■ **Work to be completed**
Every record here needs to be written out again exactly.

Dataset entries:
--

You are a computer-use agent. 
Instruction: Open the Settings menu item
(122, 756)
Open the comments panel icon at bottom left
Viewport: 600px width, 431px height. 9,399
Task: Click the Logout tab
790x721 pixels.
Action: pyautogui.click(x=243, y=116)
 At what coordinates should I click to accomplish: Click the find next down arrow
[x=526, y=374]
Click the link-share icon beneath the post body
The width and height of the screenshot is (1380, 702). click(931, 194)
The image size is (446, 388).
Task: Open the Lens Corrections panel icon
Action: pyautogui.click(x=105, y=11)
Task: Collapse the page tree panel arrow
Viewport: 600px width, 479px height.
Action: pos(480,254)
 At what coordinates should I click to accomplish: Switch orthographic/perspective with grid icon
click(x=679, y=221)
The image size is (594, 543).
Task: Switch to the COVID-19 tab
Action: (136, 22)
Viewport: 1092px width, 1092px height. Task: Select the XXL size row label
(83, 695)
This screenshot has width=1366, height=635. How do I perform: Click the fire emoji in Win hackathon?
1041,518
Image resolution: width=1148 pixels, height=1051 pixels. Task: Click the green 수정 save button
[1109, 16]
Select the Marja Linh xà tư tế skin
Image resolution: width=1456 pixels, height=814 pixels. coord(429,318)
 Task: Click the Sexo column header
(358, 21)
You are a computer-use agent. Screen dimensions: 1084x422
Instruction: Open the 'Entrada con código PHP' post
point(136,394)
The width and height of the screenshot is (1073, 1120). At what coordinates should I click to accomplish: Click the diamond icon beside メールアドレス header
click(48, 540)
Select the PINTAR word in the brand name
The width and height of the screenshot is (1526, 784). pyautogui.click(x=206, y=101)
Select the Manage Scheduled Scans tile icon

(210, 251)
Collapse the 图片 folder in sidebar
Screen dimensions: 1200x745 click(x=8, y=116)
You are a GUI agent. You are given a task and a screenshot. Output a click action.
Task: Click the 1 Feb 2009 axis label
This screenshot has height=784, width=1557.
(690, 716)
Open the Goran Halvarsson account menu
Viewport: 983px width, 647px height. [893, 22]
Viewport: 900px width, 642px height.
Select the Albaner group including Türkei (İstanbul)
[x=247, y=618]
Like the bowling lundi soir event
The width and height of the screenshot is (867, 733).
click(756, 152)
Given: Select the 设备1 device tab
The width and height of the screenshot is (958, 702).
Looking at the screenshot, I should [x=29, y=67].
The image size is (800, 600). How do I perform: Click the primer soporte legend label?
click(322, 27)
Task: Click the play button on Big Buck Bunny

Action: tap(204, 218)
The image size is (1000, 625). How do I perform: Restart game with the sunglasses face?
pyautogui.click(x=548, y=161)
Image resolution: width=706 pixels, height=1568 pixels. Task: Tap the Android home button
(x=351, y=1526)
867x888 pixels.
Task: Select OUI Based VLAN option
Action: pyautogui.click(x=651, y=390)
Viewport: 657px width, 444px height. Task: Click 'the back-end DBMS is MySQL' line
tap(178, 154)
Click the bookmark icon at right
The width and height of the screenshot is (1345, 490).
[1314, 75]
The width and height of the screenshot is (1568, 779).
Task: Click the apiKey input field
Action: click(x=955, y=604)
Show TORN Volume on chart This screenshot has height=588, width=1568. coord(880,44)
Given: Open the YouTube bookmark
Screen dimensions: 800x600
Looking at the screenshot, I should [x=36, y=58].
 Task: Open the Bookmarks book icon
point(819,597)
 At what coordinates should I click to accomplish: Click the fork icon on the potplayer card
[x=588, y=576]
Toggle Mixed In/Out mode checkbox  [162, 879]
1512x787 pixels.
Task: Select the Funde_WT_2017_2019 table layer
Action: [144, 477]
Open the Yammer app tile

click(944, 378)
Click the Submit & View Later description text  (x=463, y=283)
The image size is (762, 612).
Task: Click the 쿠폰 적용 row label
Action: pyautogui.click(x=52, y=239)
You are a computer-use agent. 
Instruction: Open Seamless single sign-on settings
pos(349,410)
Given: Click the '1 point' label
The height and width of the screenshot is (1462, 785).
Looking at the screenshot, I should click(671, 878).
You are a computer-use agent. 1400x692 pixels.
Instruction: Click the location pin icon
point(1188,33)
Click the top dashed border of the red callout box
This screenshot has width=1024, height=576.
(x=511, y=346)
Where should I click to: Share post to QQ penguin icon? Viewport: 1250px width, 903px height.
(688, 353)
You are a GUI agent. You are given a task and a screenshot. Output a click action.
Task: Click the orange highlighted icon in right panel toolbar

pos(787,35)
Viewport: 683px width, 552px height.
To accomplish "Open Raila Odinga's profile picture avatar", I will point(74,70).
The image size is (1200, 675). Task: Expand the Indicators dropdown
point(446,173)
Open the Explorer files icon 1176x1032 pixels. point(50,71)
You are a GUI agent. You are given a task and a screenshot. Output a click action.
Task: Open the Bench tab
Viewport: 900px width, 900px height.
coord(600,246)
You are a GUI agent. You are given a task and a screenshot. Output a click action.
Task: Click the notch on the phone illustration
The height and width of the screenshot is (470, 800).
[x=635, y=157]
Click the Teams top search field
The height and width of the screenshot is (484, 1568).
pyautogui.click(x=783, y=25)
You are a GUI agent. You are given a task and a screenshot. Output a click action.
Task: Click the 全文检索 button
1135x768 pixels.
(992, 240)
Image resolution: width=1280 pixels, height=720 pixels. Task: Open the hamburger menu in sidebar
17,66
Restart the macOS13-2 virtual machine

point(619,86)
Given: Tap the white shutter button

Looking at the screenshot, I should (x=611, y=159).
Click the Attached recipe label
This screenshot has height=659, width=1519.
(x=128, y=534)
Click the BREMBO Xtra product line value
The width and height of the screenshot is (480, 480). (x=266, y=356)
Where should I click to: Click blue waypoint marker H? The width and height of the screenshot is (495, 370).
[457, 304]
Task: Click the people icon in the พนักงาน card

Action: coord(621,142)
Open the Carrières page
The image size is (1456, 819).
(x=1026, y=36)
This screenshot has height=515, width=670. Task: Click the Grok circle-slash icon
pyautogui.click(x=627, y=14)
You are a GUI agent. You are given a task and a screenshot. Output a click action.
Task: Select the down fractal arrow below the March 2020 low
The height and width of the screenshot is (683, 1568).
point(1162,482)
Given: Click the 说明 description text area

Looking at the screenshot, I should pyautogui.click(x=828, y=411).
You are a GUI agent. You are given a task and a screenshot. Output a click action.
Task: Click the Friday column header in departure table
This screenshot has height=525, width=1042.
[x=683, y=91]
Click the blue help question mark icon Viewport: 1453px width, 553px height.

--

■ **Response below**
You are a computer-use agent. 
Instruction: Open the Settings menu item
(122, 756)
Open the comments panel icon at bottom left
Viewport: 600px width, 431px height. 9,399
Task: Click the Logout tab
790x721 pixels.
Action: pyautogui.click(x=243, y=116)
 At what coordinates should I click to accomplish: Click the find next down arrow
[x=526, y=374]
Click the link-share icon beneath the post body
The width and height of the screenshot is (1380, 702). click(931, 194)
The image size is (446, 388).
Task: Open the Lens Corrections panel icon
Action: pyautogui.click(x=105, y=11)
Task: Collapse the page tree panel arrow
Viewport: 600px width, 479px height.
Action: pos(480,254)
 At what coordinates should I click to accomplish: Switch orthographic/perspective with grid icon
click(x=679, y=221)
The image size is (594, 543).
Task: Switch to the COVID-19 tab
Action: (136, 22)
Viewport: 1092px width, 1092px height. Task: Select the XXL size row label
(83, 695)
This screenshot has width=1366, height=635. How do I perform: Click the fire emoji in Win hackathon?
1041,518
Image resolution: width=1148 pixels, height=1051 pixels. Task: Click the green 수정 save button
[1109, 16]
Select the Marja Linh xà tư tế skin
Image resolution: width=1456 pixels, height=814 pixels. coord(429,318)
 Task: Click the Sexo column header
(358, 21)
You are a computer-use agent. Screen dimensions: 1084x422
Instruction: Open the 'Entrada con código PHP' post
point(136,394)
The width and height of the screenshot is (1073, 1120). At what coordinates should I click to accomplish: Click the diamond icon beside メールアドレス header
click(48, 540)
Select the PINTAR word in the brand name
The width and height of the screenshot is (1526, 784). pyautogui.click(x=206, y=101)
Select the Manage Scheduled Scans tile icon

(210, 251)
Collapse the 图片 folder in sidebar
Screen dimensions: 1200x745 click(x=8, y=116)
You are a GUI agent. You are given a task and a screenshot. Output a click action.
Task: Click the 1 Feb 2009 axis label
This screenshot has height=784, width=1557.
(690, 716)
Open the Goran Halvarsson account menu
Viewport: 983px width, 647px height. [893, 22]
Viewport: 900px width, 642px height.
Select the Albaner group including Türkei (İstanbul)
[x=247, y=618]
Like the bowling lundi soir event
The width and height of the screenshot is (867, 733).
click(756, 152)
Given: Select the 设备1 device tab
The width and height of the screenshot is (958, 702).
Looking at the screenshot, I should [x=29, y=67].
The image size is (800, 600). How do I perform: Click the primer soporte legend label?
click(322, 27)
Task: Click the play button on Big Buck Bunny

Action: tap(204, 218)
The image size is (1000, 625). How do I perform: Restart game with the sunglasses face?
pyautogui.click(x=548, y=161)
Image resolution: width=706 pixels, height=1568 pixels. Task: Tap the Android home button
(x=351, y=1526)
867x888 pixels.
Task: Select OUI Based VLAN option
Action: pyautogui.click(x=651, y=390)
Viewport: 657px width, 444px height. Task: Click 'the back-end DBMS is MySQL' line
tap(178, 154)
Click the bookmark icon at right
The width and height of the screenshot is (1345, 490).
[1314, 75]
The width and height of the screenshot is (1568, 779).
Task: Click the apiKey input field
Action: click(x=955, y=604)
Show TORN Volume on chart This screenshot has height=588, width=1568. coord(880,44)
Given: Open the YouTube bookmark
Screen dimensions: 800x600
Looking at the screenshot, I should [x=36, y=58].
 Task: Open the Bookmarks book icon
point(819,597)
 At what coordinates should I click to accomplish: Click the fork icon on the potplayer card
[x=588, y=576]
Toggle Mixed In/Out mode checkbox  [162, 879]
1512x787 pixels.
Task: Select the Funde_WT_2017_2019 table layer
Action: [144, 477]
Open the Yammer app tile

click(944, 378)
Click the Submit & View Later description text  (x=463, y=283)
The image size is (762, 612).
Task: Click the 쿠폰 적용 row label
Action: pyautogui.click(x=52, y=239)
You are a computer-use agent. 
Instruction: Open Seamless single sign-on settings
pos(349,410)
Given: Click the '1 point' label
The height and width of the screenshot is (1462, 785).
Looking at the screenshot, I should click(671, 878).
You are a computer-use agent. 1400x692 pixels.
Instruction: Click the location pin icon
point(1188,33)
Click the top dashed border of the red callout box
This screenshot has width=1024, height=576.
(x=511, y=346)
Where should I click to: Share post to QQ penguin icon? Viewport: 1250px width, 903px height.
(688, 353)
You are a GUI agent. You are given a task and a screenshot. Output a click action.
Task: Click the orange highlighted icon in right panel toolbar

pos(787,35)
Viewport: 683px width, 552px height.
To accomplish "Open Raila Odinga's profile picture avatar", I will point(74,70).
The image size is (1200, 675). Task: Expand the Indicators dropdown
point(446,173)
Open the Explorer files icon 1176x1032 pixels. point(50,71)
You are a GUI agent. You are given a task and a screenshot. Output a click action.
Task: Open the Bench tab
Viewport: 900px width, 900px height.
coord(600,246)
You are a GUI agent. You are given a task and a screenshot. Output a click action.
Task: Click the notch on the phone illustration
The height and width of the screenshot is (470, 800).
[x=635, y=157]
Click the Teams top search field
The height and width of the screenshot is (484, 1568).
pyautogui.click(x=783, y=25)
You are a GUI agent. You are given a task and a screenshot. Output a click action.
Task: Click the 全文检索 button
1135x768 pixels.
(992, 240)
Image resolution: width=1280 pixels, height=720 pixels. Task: Open the hamburger menu in sidebar
17,66
Restart the macOS13-2 virtual machine

point(619,86)
Given: Tap the white shutter button

Looking at the screenshot, I should (x=611, y=159).
Click the Attached recipe label
This screenshot has height=659, width=1519.
(x=128, y=534)
Click the BREMBO Xtra product line value
The width and height of the screenshot is (480, 480). (x=266, y=356)
Where should I click to: Click blue waypoint marker H? The width and height of the screenshot is (495, 370).
[457, 304]
Task: Click the people icon in the พนักงาน card

Action: coord(621,142)
Open the Carrières page
The image size is (1456, 819).
(x=1026, y=36)
This screenshot has height=515, width=670. Task: Click the Grok circle-slash icon
pyautogui.click(x=627, y=14)
You are a GUI agent. You are given a task and a screenshot. Output a click action.
Task: Select the down fractal arrow below the March 2020 low
The height and width of the screenshot is (683, 1568).
point(1162,482)
Given: Click the 说明 description text area

Looking at the screenshot, I should pyautogui.click(x=828, y=411).
You are a GUI agent. You are given a task and a screenshot. Output a click action.
Task: Click the Friday column header in departure table
This screenshot has height=525, width=1042.
[x=683, y=91]
Click the blue help question mark icon Viewport: 1453px width, 553px height.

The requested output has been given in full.